Verlorener Aufstand 2011 Nährboden für den Terror 

„Dieses heimtückische, verabscheuungswürdige Werk spiegelt die Unmenschlichkeit seiner Täter wieder“, erklärte as-Sisi am Folgetag während der Verkündung einer dreitägigen Staatstrauer zum Andenken an die Opfer im Fernsehen. „Die Hand der Gerechtigkeit wird all jene erreichen, welche an diesem Angriff teilnahmen, ihn unterstützten, ihn finanzierten oder zu diesem anstifteten.“ Gut dreißig Islamisten, vermeldete das ägyptische Militär am selben Wochenende seinen Erfolg, seien während der beiden Aktionen eliminiert worden; außerdem mehrere Fahrzeuge zerstört, die während des Anschlags identifiziert worden seien.

Noch immer zeigt sich die ägyptische Gesellschaft schwer getroffen vom schrecklichsten Terrorakt in der jüngeren Geschichte ihres Landes. Auch wenn bislang kein Bekennerschreiben veröffentlicht worden ist, scheint klar, wessen Handschrift der Massenmord trägt: jene des Wilayat Sinai, des ägyptischen Ablegers der Terrorgruppe Islamischer Staat, welcher vorrangig auf der Halbinsel Sinai operiert und zwischen 1.000 und 8.000 aktive Kämpfer unter seinem Banner vereinen soll.

 Neben ausländischen Dschihadisten – Freiwilligen aus dem Gazastreifen sowie flüchtigen IS-Milizionären aus Syrien und dem Irak – rekrutiert sich das Wilayat bevorzugt aus den Reihen der heimischen Beduinenstämme, die sich seit Jahrzehnten bereits vom ägyptischen Staat wirtschaftlich marginalisiert sowie politisch entrechtet fühlen. Es profitiert von der lokalen Vernetzung und Ortskenntnis – und verdeutlicht, worin viele Analysten speziell nach dem Anschlag auf die Al-Rawda-Moschee sich einig zeigen: daß der Konflikt auf dem Sinai nicht militärisch beendet werden kann, da seine Ursachen weit tiefer liegen als nur in der oberflächlich zum Ausbruch kommenden Glaubensradikalisierung seiner Stämme.

Seit dem Abzug der Israelis 1979 fanden die Beduinen kaum politisches Gehör in Kairo. Im Gegenteil vertrieben großangelegte Bewässerungsprojekte die Halbnomaden von ihren angestammten Weideplätzen in trockenere und unwirtlichere Regionen der Halbinsel.

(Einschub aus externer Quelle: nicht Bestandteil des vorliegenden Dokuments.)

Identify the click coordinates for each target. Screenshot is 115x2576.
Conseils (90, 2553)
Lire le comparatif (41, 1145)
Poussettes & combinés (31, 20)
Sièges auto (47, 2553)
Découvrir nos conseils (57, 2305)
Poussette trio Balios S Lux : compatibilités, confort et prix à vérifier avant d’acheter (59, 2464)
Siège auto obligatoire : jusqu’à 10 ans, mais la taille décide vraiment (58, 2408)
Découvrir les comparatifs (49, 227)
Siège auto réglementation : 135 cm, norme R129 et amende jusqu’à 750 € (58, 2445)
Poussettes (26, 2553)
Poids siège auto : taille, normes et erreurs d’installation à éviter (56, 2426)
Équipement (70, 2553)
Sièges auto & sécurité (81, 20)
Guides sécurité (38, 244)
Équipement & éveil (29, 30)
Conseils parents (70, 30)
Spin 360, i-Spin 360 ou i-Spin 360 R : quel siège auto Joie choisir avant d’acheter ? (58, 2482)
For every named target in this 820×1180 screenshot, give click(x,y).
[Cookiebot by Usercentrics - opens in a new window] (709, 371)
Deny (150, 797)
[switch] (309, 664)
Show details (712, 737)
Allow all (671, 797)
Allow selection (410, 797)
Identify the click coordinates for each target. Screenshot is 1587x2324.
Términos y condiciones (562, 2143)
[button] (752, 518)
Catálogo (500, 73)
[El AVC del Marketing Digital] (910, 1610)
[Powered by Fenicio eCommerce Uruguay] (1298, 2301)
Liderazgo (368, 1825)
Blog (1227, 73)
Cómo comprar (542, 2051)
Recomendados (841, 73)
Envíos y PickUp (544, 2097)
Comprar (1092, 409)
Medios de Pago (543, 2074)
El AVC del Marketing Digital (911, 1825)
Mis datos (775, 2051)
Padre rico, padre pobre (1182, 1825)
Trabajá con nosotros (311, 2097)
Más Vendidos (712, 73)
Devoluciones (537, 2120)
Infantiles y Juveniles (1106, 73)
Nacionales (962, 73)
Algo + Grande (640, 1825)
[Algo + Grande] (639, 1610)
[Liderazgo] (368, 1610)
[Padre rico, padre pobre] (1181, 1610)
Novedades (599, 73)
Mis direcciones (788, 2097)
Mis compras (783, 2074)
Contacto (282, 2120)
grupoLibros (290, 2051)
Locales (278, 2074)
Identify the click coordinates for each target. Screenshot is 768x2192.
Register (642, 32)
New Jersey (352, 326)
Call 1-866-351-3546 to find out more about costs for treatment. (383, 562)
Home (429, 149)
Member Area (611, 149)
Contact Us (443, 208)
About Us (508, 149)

Der wirtschaftliche Niedergang, verbunden mit politischer Entrechtung, stellte einen fatalen Anreiz gerade für die jüngeren Beduinen dar, sich nach ihrem verlorenen Aufstand von 2011, bei welchem über 4.000 Menschen ihr Leben ließen, ab 2014 in die offenen Arme des IS zu begeben.

Daß zuletzt die gut 40 Kilometer westlich der Hafenstadt el-Arisch liegende Al-Rawda-Moschee Ziel dieses ägyptischen Flügels des IS wurde, war demzufolge gleich aus drei Gründen kein Zufall: Nicht nur, daß das Gebetshaus als Begegnungsort für Anhänger des Sufismus fungierte, einer betont spirituellen Auslegung des Islam, welche von den meisten Sunniten als Teil ihrer Konfession respektiert, von radikalen Salafisten allerdings als ketzerisch betrachtet wird. 

Selbst Moslembruderschaft verurteilt die Bluttat

In der Moschee sind regelmäßig auch viele Fremdarbeiter zu Gast. Einwanderer aus dem Niltal, die im nahegelegenen Salzwerk tätig sind. Zudem gehören die meisten der Einwohner von Bir al-Abed, der Stadt, in deren Umkreis die Moschee liegt, dem Stamm der Sawarka an. Für das Versprechen wirtschaftlicher Hilfe seitens der ägyptischen Regierung hatte sich dieser der Zusammenarbeit mit dem Wilayat Sinai verweigert. Neben seiner religiösen und ökonomischen Komponente könnte sich durchaus auch eine ethnische Begründung des Massakers vom vergangenen Freitag ableiten.

Die Täter selbst hüllen sich ob ihrer Motive noch immer in Schweigen. Ihre verbliebenen Sympathien haben sie sich im großen Rest der ägyptischen Gesellschaft jedoch so oder so verspielt. Noch am Samstag ordnete Papst Tawadros II., Oberhaupt der koptischen Kirche Ägyptens, aus Solidarität mit den Opfern das Läuten sämtlicher Kirchglocken des Landes an. Auch der Großimam der Al-Azhar-Moschee, Ahmad al-Tayyeb, verdammte den Anschlag als „abscheulich“, und selbst die für illegal erklärte Moslembruderschaft erklärte, sie verurteile „sämtliche Angriffe gegen jedweden Ort des Gebets sowie sämtliche Aktionen, die gegen das ägyptische Volk gerichtet“ seien.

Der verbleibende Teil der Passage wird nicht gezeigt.